The LEDs take 12V, the logic takes 5V, making the molex socket ideal.
 
The AtTiny84 takes data & clock (SDA & SCL) lines from an external microcontroller - I haven't figured out how to make that work with USB to be able to instruct the MaxM from the computer for system load or temperature - without a signal the AtTiny84 falls back on white light, then through the spectrum.
 
The FT232H should be able to act as a go-between on the I2C bus for usb>controller - then it's a matter of making the software (which is where I struggle)

Ideally you'd want terminal commands to make it platform-agnostic, then use scripts to set and change the colour - once a colour or effect is set, it's latched & will continue to run without further instructions (have already checked on my project)
 
Would anyone find an LED strip thermometer useful?
What about an LED strip air flow meter?
Sound level meter?
Potentially, yes... to all three.

even if you just used an unused fan header, so they will not require BIOS control or even an RGB compatible motherboard.
Anything that can essentially be plugged in and colours/patterns chosen via either software or buttons on the unit is a win, in my book.
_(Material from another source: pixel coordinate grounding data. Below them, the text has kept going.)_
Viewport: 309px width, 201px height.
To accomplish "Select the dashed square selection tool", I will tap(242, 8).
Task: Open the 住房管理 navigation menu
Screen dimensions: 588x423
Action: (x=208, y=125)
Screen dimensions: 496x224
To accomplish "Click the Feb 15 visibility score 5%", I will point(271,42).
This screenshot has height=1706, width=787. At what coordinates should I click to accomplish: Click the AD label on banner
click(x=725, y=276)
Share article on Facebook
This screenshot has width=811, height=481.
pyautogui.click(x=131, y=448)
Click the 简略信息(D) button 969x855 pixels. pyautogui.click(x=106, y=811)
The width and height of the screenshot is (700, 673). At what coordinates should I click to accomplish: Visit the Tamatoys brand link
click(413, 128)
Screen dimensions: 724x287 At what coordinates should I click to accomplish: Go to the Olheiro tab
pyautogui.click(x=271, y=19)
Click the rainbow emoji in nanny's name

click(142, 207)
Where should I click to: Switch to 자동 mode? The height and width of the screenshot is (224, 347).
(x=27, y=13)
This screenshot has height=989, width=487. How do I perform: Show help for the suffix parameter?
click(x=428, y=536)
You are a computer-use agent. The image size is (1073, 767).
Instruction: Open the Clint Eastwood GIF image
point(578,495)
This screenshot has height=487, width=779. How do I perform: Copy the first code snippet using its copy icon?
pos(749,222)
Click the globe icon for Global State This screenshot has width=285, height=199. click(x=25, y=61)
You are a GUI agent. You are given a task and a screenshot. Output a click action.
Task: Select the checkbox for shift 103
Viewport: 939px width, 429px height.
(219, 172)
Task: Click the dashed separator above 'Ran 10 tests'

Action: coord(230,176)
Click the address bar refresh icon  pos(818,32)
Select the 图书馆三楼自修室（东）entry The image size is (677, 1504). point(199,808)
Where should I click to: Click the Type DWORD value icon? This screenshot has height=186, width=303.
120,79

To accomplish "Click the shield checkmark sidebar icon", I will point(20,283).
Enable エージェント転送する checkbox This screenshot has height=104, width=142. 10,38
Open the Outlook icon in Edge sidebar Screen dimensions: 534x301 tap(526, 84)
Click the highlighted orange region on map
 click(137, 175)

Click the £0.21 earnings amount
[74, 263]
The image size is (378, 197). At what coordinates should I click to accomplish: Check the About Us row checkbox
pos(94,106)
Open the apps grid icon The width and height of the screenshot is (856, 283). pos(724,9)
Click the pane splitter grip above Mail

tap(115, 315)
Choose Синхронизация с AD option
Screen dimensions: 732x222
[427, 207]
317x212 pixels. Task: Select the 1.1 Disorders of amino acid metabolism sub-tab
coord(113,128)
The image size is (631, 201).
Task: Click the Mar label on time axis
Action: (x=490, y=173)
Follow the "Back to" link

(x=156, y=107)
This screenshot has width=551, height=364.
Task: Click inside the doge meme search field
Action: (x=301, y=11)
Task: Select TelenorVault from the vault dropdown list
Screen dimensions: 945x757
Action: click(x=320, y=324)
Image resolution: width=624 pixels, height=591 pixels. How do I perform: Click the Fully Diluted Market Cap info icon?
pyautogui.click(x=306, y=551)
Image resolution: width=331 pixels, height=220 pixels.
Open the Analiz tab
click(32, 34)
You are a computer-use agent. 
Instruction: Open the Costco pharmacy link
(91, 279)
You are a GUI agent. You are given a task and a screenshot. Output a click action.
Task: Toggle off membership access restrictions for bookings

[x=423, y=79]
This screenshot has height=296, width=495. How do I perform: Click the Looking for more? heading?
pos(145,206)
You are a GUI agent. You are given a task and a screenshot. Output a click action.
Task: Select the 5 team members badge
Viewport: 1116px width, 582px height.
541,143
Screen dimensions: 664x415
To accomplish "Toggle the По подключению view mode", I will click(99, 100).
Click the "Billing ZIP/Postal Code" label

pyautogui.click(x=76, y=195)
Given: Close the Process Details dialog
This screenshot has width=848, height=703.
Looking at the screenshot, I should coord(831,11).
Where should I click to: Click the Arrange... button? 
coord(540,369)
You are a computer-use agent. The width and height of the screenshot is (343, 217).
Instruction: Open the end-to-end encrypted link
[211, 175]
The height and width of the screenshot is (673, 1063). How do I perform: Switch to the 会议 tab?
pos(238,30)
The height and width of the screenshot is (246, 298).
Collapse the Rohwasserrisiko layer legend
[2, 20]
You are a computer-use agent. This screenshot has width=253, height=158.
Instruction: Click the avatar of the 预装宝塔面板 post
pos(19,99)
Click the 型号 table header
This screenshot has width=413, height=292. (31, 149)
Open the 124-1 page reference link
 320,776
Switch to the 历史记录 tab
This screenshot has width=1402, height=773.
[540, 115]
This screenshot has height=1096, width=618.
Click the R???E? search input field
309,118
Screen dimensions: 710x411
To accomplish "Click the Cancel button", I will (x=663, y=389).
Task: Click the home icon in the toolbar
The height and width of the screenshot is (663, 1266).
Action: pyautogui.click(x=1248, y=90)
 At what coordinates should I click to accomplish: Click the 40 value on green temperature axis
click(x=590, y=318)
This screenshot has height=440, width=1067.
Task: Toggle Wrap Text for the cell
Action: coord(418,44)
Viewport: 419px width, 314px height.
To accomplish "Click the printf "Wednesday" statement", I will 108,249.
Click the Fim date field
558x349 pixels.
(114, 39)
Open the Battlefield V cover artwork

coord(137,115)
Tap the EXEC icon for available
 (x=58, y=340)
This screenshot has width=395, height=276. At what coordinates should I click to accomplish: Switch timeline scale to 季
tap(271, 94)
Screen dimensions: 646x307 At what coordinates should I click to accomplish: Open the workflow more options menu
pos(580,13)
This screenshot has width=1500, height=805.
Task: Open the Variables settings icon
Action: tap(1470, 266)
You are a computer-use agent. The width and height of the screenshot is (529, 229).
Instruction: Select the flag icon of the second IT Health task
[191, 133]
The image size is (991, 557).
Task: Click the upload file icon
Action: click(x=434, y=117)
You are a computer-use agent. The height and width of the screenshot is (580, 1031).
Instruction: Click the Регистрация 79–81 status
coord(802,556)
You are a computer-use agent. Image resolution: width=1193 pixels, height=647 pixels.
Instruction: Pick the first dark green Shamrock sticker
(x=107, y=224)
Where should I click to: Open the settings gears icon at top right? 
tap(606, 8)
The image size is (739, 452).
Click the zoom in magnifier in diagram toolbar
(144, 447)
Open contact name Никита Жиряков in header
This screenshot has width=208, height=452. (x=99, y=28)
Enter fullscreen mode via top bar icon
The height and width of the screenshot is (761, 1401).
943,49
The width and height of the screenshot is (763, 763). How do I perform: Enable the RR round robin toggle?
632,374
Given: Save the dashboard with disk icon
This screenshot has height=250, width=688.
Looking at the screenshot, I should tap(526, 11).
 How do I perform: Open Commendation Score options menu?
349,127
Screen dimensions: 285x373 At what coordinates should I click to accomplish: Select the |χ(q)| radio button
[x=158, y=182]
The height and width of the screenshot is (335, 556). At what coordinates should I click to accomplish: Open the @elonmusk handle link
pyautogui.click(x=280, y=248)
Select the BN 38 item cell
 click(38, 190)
Anyone interested in helping with some ideas towards requirements?
I can tell you what kind of things I'd like to see available...?
Exactly how they would work, though, is beyond me.
 
I want to start with simple uncontrolled things such as temperature strip. The idea would be for it to have different modes, one mode would make it look like one of those stick on strips you use on fish tanks, another would be solid colour with the colour alone giving you the temp.

Need to research an airflow meter as well to see how practical that is to interface with.

If I am going to go down the control route I will probably go for the ESP8266 with Wifi and implement a REST API, so it's is truely platform agnostic. I want to avoid having to mess about with PC control. Chips like the FT232 and CH386 give you USB to Serial, but you still need to implement something to talk serial on the PC in software, that opens up a can of worms around supporting different OSes, different OS versions etc. and is the main problem, in my opinion with current offerings.
 
Any reason to use it over the newer ESP32?

Not really, but such small LED controllers would not really benefit from the extra features. The only one I can see as being of use is the extra 2 bits on the DAC. Still they are like £3 each either way.
 
It will need a micro controller either way. An ATTiny85 can run up to 96 addressable LEDs off a single pin. The ESP8266 could probably run a 1000 LEDs off a single pin as the limiting factor, believe it or not, is holding all the RGB structure values in memory and the ATTiny85 only has 5k of static RAM.

The plan would be for a single ESP (or ATTiny) with a wheatstone bridge PTC airflow sensor, additional temp sensor (possibly a Dallas One wire sensor for accuracy), these two sensors need to be position-able while the controller can be hidden in the basement or velcro'ed back side of the mobo. This would drive a short LED strip to display both case temp and airflow. The colour could be the temp, the width the airflow. Alternatively it could pulse the digits of the temperatures. Say, 2 lights, then 9 lights = 29*C.

The wheat stone bridge PTC airflow sensor concept is perfect as it has no moving parts and it reads airflow based on it's ability to cool the temperature sensor itself while you pump current through hit. So it's effectively measuring "cooling effect" of your case air.

5V or 12V, there are ways to use both by using a very low drop out 5V regulator which when give n12V will give 5V, but when given 5V will still give out 4.5V, however in you guys experience, how common are 5V headers on motherboards capable of providing up to 1 Amp? Is it best to stick with 12V mollex/SATA/Fan leads for power?
 
Temperature display would be awesome! Though I'd really want it to show me the temperature of a component like CPU or GPU.
however in you guys experience, how common are 5V headers on motherboards capable of providing up to 1 Amp? Is it best to stick with 12V mollex/SATA/Fan leads for power?
I believe that while USB headers can supply 500mA as specified and some might supply an amp, they might not do this without the USB protocol demanding it i.e. it may limit the current to 100mA without a USB device connected.